El padre Joseph Quinn, Irlanda, vino a Madjugorje para dar gracias a la Madre de Dios . Había comenzado desde muy joven a encender sus faros bajo la conducción de la Santísima Virgen. El pequeño Joseph tenía 9 años cuando su tío se preparaba para ir en peregrinación a Lourdes, pues sufría de cáncer. Joseph se
asombró al ver el desfile de vecinos y amigos que venían a entregarle misteriosos sobres a estes tío. Su madre le explicó que esas personas transmitían así sus intenciones a Nuestra Señora de Lourdes, que las leería y que les respondería según la voluntad de Dios.Una idea comenzó a germinar en la cabeza del niño. Sin decir nada a nadie, corrió a su habitación y escribió con su mejor caligrafía algunas palabras a la Santísima Virgen: “Querida María, ¡haz de mí un sacerdote! Tu hijo, Joseph”. En aquel entonces, Joseph recitaba su rosario sin pensar mucho en ella, pero seguía de buena gana la costumbre familiar.
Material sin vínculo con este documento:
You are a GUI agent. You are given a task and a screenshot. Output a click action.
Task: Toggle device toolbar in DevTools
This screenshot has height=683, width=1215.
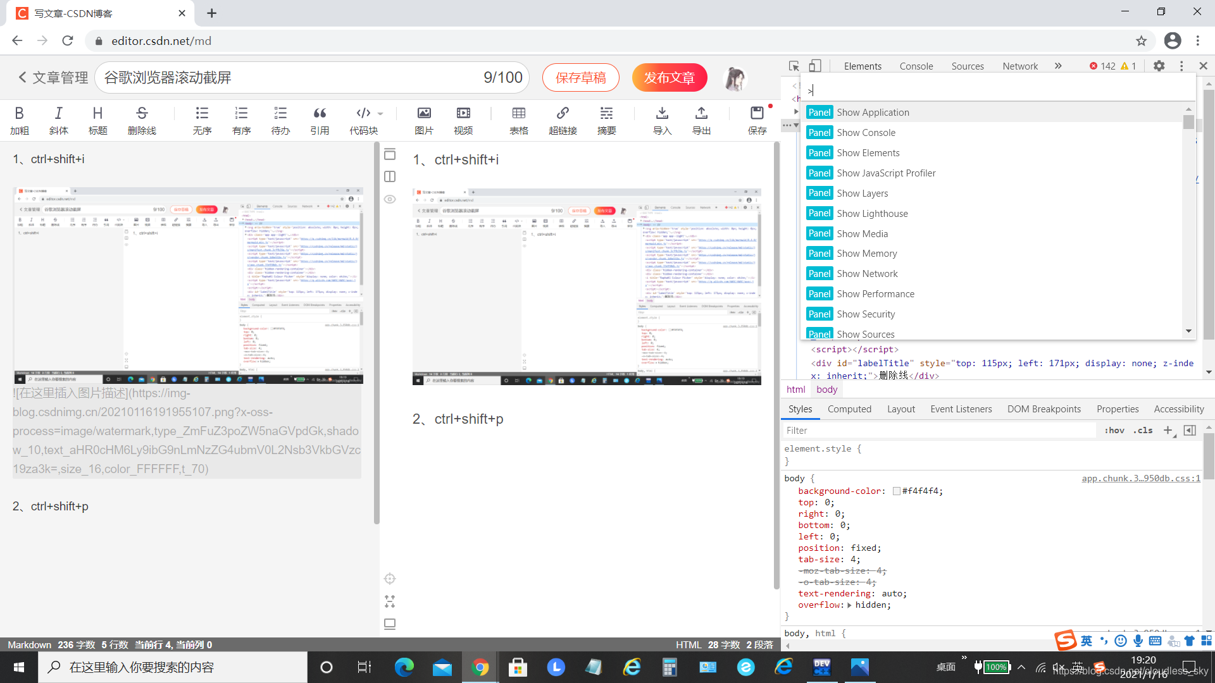(x=815, y=66)
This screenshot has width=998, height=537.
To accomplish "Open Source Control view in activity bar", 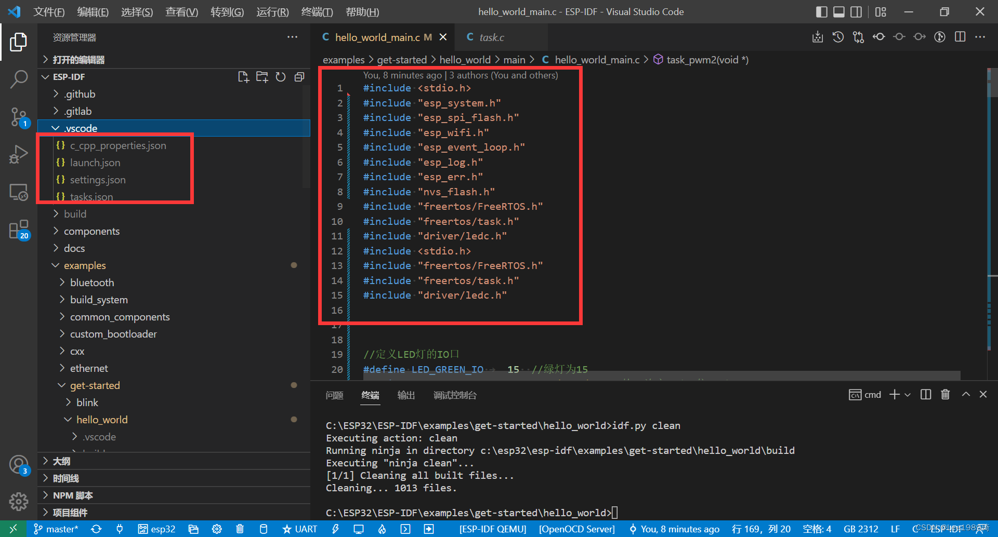I will click(19, 117).
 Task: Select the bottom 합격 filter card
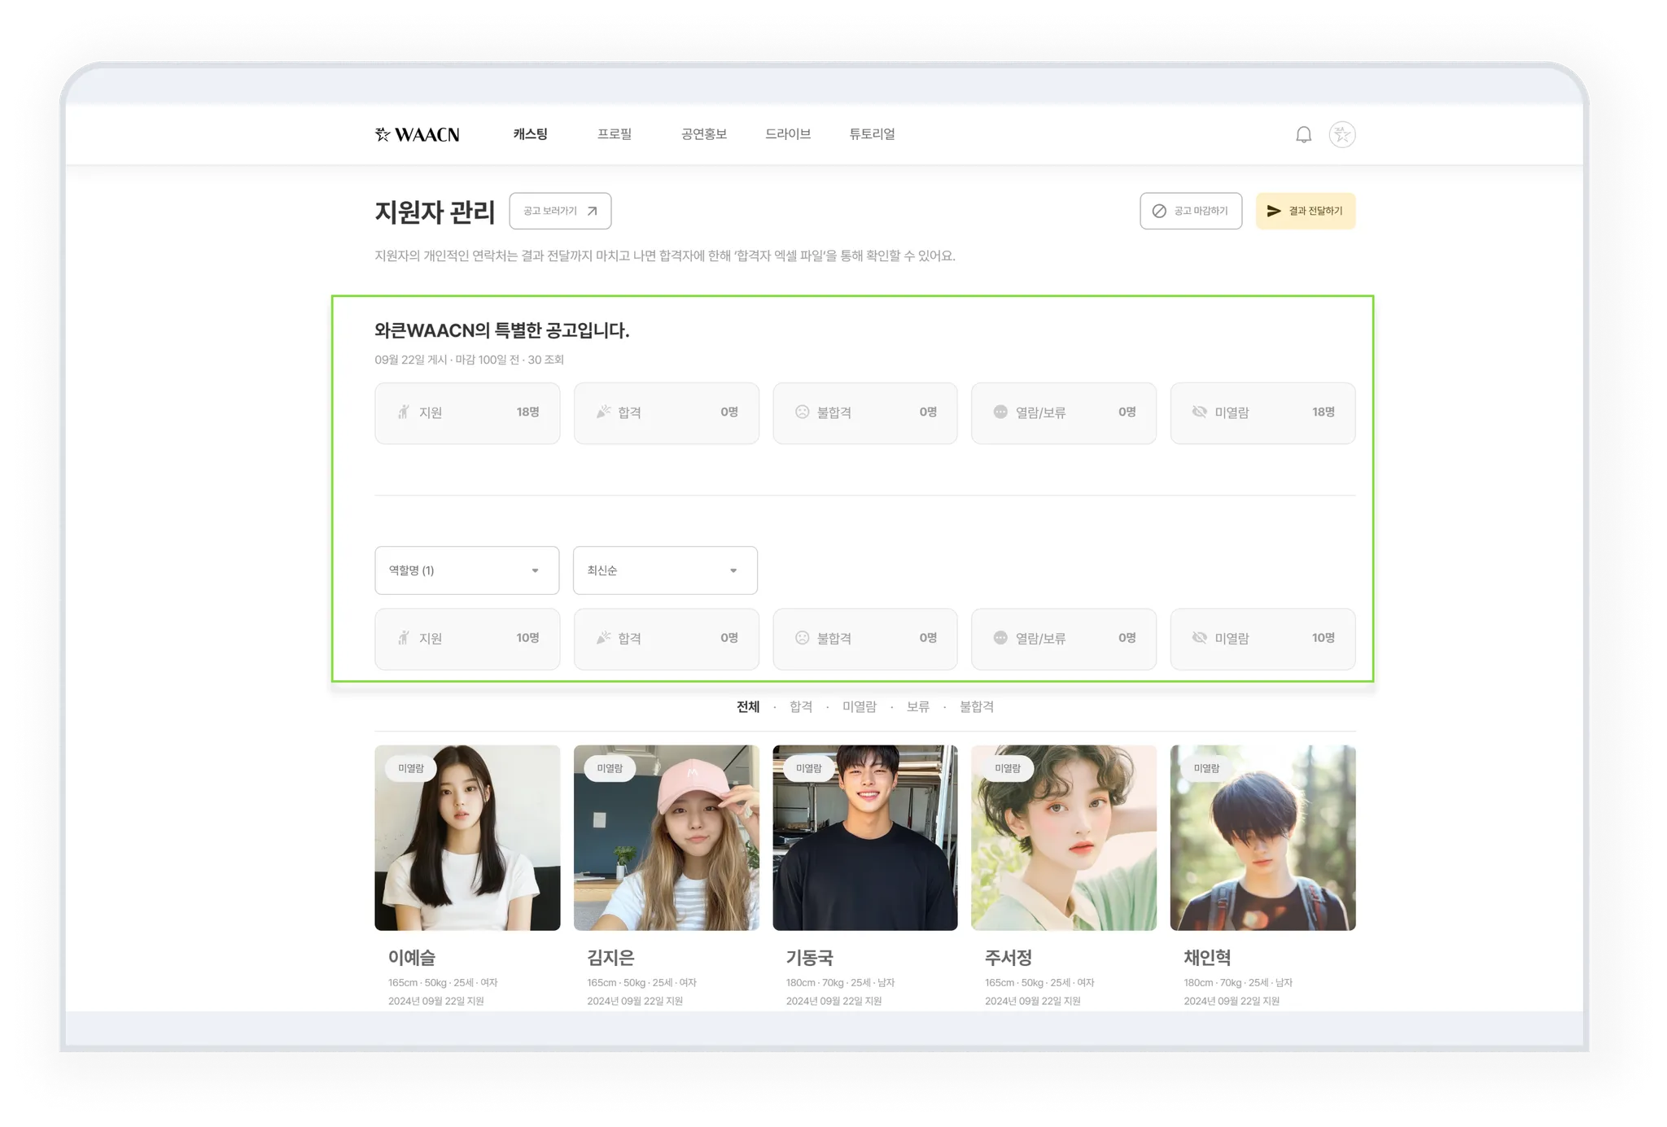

Aunque todavía no rezaba con el corazón, sabía por su madre que María era una mujer maravillosa.
Ella tomó su peticiónal pie de la letra: Joseph fue ordenado sacerdote en 1995.
¡Hoy, el padre Joseph irradia felicidad por ser sacerdote! “Para mí”, dijo, “cambiar el pan en el Cuerpo y el vino en la Sangre de Cristo es, cada vez, una experiencia estremecedora”.